====== TASK INPUTS
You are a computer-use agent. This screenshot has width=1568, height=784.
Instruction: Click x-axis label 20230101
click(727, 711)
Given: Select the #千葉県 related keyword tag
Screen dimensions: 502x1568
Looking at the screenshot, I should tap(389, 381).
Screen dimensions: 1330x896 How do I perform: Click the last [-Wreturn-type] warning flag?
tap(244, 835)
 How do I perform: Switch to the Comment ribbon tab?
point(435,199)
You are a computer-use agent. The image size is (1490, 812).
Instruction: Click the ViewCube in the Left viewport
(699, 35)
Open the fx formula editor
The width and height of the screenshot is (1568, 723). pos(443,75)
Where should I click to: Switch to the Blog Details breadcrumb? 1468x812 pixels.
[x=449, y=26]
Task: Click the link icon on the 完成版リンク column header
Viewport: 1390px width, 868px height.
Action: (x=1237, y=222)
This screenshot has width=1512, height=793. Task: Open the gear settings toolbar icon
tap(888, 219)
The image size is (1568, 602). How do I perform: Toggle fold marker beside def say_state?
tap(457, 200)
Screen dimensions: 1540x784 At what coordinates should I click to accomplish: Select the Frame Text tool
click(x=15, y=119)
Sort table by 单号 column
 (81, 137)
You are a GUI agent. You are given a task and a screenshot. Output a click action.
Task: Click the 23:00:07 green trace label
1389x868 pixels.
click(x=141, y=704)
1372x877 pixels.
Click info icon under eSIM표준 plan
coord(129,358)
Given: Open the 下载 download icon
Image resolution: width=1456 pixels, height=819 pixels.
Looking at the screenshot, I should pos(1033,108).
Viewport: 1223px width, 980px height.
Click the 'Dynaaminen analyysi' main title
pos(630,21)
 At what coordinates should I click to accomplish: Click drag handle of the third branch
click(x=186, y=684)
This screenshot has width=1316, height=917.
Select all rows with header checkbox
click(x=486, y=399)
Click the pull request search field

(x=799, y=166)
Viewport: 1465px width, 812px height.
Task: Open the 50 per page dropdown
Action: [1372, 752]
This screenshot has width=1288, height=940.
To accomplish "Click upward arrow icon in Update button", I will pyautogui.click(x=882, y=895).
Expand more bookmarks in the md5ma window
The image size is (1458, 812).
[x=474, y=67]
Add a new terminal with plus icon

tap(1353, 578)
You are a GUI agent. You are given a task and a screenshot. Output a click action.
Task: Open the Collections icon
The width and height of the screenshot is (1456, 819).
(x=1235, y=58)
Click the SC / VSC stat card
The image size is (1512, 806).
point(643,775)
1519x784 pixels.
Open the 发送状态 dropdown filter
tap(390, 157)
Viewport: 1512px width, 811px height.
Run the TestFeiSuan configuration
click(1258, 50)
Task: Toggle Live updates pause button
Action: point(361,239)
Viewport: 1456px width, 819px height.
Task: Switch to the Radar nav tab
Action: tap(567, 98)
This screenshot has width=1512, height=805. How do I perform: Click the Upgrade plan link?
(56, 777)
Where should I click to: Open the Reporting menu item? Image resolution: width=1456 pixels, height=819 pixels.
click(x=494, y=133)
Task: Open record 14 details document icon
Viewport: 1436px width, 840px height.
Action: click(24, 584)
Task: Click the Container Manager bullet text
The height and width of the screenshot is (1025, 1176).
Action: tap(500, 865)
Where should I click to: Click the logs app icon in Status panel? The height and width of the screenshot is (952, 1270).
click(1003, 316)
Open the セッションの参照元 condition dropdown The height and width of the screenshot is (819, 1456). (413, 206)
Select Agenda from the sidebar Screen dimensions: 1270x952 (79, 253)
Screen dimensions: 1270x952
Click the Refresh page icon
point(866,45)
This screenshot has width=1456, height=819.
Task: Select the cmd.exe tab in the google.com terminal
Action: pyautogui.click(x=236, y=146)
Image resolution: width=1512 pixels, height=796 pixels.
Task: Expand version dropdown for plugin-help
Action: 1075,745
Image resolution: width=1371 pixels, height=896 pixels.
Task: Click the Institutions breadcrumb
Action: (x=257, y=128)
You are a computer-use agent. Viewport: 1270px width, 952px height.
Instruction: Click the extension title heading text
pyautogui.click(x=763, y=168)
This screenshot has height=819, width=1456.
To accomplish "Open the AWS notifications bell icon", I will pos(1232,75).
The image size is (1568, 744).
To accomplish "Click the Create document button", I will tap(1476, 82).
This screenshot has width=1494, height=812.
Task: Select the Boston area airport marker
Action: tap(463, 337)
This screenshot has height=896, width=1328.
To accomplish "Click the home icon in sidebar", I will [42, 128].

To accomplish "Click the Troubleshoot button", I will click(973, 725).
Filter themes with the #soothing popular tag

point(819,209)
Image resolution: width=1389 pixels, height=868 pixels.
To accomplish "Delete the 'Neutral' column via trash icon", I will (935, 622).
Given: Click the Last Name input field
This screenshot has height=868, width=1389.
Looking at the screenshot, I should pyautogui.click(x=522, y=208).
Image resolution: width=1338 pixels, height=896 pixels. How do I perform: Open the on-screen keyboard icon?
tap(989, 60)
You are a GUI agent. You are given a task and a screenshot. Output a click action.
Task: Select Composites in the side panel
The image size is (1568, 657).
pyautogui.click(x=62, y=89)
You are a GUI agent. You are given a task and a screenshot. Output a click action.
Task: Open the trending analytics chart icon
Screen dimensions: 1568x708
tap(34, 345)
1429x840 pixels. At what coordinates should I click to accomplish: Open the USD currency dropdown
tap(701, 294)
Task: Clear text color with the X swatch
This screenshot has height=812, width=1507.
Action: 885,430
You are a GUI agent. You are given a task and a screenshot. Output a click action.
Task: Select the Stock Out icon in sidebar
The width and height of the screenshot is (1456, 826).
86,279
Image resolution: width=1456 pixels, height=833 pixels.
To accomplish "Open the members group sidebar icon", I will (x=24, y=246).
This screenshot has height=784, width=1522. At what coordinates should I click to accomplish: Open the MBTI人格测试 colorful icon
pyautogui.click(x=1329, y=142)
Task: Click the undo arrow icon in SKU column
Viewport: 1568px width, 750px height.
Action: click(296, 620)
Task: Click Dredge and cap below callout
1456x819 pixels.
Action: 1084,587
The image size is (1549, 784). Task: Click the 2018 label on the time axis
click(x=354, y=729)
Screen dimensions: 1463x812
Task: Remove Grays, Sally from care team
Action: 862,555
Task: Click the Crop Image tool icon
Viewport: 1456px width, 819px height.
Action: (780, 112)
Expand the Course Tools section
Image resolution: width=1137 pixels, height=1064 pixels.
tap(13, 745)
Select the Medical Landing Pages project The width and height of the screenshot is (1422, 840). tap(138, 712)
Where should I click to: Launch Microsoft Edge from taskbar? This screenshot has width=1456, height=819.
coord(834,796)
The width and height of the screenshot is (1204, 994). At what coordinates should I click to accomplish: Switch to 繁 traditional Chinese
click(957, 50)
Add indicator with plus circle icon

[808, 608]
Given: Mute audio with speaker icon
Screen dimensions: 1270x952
============
> [PROBLEM TO SOLVE] Look over the entries above. Copy every line that contains the word "computer".

> [SOLUTION]
You are a computer-use agent. This screenshot has width=1568, height=784.
You are a computer-use agent. The image size is (1490, 812).
You are a computer-use agent. Viewport: 1270px width, 952px height.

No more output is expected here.